[TRY IT]:
Set down all of the records exactly, leaving none out.
(LISTED RECORDS begins)
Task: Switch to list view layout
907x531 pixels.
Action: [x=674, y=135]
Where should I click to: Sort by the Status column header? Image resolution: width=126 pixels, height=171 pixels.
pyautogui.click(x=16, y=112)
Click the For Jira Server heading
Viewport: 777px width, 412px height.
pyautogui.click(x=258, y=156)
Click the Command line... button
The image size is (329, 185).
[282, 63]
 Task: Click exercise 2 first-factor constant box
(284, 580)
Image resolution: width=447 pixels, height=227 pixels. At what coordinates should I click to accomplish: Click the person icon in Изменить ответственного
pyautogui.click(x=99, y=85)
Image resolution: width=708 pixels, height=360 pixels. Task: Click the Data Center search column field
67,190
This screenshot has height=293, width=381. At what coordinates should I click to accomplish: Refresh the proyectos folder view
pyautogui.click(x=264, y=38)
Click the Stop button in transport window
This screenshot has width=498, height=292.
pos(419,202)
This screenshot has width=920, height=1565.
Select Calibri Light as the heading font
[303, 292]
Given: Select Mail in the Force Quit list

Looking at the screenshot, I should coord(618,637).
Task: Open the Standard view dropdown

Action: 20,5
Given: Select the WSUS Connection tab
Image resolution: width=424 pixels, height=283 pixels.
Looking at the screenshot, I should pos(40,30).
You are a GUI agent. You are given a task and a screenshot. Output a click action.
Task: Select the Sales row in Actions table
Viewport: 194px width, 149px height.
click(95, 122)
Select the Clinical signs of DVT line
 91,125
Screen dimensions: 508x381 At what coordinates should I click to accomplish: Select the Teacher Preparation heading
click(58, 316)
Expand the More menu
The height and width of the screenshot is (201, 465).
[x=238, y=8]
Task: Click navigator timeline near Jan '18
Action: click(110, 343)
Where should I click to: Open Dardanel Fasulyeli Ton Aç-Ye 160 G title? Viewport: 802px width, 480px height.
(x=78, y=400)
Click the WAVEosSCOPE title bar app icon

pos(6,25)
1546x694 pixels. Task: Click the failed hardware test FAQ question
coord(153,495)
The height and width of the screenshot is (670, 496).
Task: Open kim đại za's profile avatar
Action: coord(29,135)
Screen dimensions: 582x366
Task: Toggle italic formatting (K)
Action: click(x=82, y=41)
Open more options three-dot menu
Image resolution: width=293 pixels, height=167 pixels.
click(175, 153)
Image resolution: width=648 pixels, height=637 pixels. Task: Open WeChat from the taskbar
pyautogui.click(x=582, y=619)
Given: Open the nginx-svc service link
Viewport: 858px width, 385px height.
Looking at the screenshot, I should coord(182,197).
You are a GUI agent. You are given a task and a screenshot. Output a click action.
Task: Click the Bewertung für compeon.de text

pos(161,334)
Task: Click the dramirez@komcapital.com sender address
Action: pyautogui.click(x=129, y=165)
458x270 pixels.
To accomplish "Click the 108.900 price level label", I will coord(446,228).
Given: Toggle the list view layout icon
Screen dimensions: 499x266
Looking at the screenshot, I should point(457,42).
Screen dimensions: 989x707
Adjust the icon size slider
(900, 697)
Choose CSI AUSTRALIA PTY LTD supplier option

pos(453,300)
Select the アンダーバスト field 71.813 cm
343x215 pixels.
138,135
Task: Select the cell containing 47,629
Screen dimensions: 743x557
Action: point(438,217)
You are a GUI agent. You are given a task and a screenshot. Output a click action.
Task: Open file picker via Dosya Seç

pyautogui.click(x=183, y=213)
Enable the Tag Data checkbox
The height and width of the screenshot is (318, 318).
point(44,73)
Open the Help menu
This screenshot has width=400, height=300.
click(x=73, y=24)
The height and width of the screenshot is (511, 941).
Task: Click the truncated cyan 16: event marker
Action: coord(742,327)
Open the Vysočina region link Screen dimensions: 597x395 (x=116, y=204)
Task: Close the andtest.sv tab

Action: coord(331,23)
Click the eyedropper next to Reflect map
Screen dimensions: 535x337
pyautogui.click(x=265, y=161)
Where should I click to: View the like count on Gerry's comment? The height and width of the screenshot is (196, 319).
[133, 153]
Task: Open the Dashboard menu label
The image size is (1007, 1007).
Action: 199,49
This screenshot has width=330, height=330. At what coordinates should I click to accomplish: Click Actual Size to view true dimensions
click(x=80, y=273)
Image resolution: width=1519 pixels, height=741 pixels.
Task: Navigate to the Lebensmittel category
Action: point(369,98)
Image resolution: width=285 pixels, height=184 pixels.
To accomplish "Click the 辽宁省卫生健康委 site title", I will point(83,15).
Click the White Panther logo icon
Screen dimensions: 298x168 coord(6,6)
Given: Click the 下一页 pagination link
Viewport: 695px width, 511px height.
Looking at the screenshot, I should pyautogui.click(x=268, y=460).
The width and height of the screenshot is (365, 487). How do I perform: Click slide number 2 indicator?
(LISTED RECORDS ends)
[EXPECTED OUTPUT]:
Task: Switch to list view layout
907x531 pixels.
Action: [x=674, y=135]
Where should I click to: Sort by the Status column header? Image resolution: width=126 pixels, height=171 pixels.
pyautogui.click(x=16, y=112)
Click the For Jira Server heading
Viewport: 777px width, 412px height.
pyautogui.click(x=258, y=156)
Click the Command line... button
The image size is (329, 185).
[282, 63]
 Task: Click exercise 2 first-factor constant box
(284, 580)
Image resolution: width=447 pixels, height=227 pixels. At what coordinates should I click to accomplish: Click the person icon in Изменить ответственного
pyautogui.click(x=99, y=85)
Image resolution: width=708 pixels, height=360 pixels. Task: Click the Data Center search column field
67,190
This screenshot has height=293, width=381. At what coordinates should I click to accomplish: Refresh the proyectos folder view
pyautogui.click(x=264, y=38)
Click the Stop button in transport window
This screenshot has width=498, height=292.
pos(419,202)
This screenshot has width=920, height=1565.
Select Calibri Light as the heading font
[303, 292]
Given: Select Mail in the Force Quit list

Looking at the screenshot, I should coord(618,637).
Task: Open the Standard view dropdown

Action: 20,5
Given: Select the WSUS Connection tab
Image resolution: width=424 pixels, height=283 pixels.
Looking at the screenshot, I should pos(40,30).
You are a GUI agent. You are given a task and a screenshot. Output a click action.
Task: Select the Sales row in Actions table
Viewport: 194px width, 149px height.
click(95, 122)
Select the Clinical signs of DVT line
 91,125
Screen dimensions: 508x381 At what coordinates should I click to accomplish: Select the Teacher Preparation heading
click(58, 316)
Expand the More menu
The height and width of the screenshot is (201, 465).
[x=238, y=8]
Task: Click navigator timeline near Jan '18
Action: click(110, 343)
Where should I click to: Open Dardanel Fasulyeli Ton Aç-Ye 160 G title? Viewport: 802px width, 480px height.
(x=78, y=400)
Click the WAVEosSCOPE title bar app icon

pos(6,25)
1546x694 pixels. Task: Click the failed hardware test FAQ question
coord(153,495)
The height and width of the screenshot is (670, 496).
Task: Open kim đại za's profile avatar
Action: coord(29,135)
Screen dimensions: 582x366
Task: Toggle italic formatting (K)
Action: click(x=82, y=41)
Open more options three-dot menu
Image resolution: width=293 pixels, height=167 pixels.
click(175, 153)
Image resolution: width=648 pixels, height=637 pixels. Task: Open WeChat from the taskbar
pyautogui.click(x=582, y=619)
Given: Open the nginx-svc service link
Viewport: 858px width, 385px height.
Looking at the screenshot, I should coord(182,197).
You are a GUI agent. You are given a task and a screenshot. Output a click action.
Task: Click the Bewertung für compeon.de text

pos(161,334)
Task: Click the dramirez@komcapital.com sender address
Action: pyautogui.click(x=129, y=165)
458x270 pixels.
To accomplish "Click the 108.900 price level label", I will coord(446,228).
Given: Toggle the list view layout icon
Screen dimensions: 499x266
Looking at the screenshot, I should point(457,42).
Screen dimensions: 989x707
Adjust the icon size slider
(900, 697)
Choose CSI AUSTRALIA PTY LTD supplier option

pos(453,300)
Select the アンダーバスト field 71.813 cm
343x215 pixels.
138,135
Task: Select the cell containing 47,629
Screen dimensions: 743x557
Action: point(438,217)
You are a GUI agent. You are given a task and a screenshot. Output a click action.
Task: Open file picker via Dosya Seç

pyautogui.click(x=183, y=213)
Enable the Tag Data checkbox
The height and width of the screenshot is (318, 318).
point(44,73)
Open the Help menu
This screenshot has width=400, height=300.
click(x=73, y=24)
The height and width of the screenshot is (511, 941).
Task: Click the truncated cyan 16: event marker
Action: coord(742,327)
Open the Vysočina region link Screen dimensions: 597x395 (x=116, y=204)
Task: Close the andtest.sv tab

Action: coord(331,23)
Click the eyedropper next to Reflect map
Screen dimensions: 535x337
pyautogui.click(x=265, y=161)
Where should I click to: View the like count on Gerry's comment? The height and width of the screenshot is (196, 319).
[133, 153]
Task: Open the Dashboard menu label
The image size is (1007, 1007).
Action: 199,49
This screenshot has width=330, height=330. At what coordinates should I click to accomplish: Click Actual Size to view true dimensions
click(x=80, y=273)
Image resolution: width=1519 pixels, height=741 pixels.
Task: Navigate to the Lebensmittel category
Action: point(369,98)
Image resolution: width=285 pixels, height=184 pixels.
To accomplish "Click the 辽宁省卫生健康委 site title", I will point(83,15).
Click the White Panther logo icon
Screen dimensions: 298x168 coord(6,6)
Given: Click the 下一页 pagination link
Viewport: 695px width, 511px height.
Looking at the screenshot, I should pyautogui.click(x=268, y=460).
The width and height of the screenshot is (365, 487). How do I perform: Click slide number 2 indicator?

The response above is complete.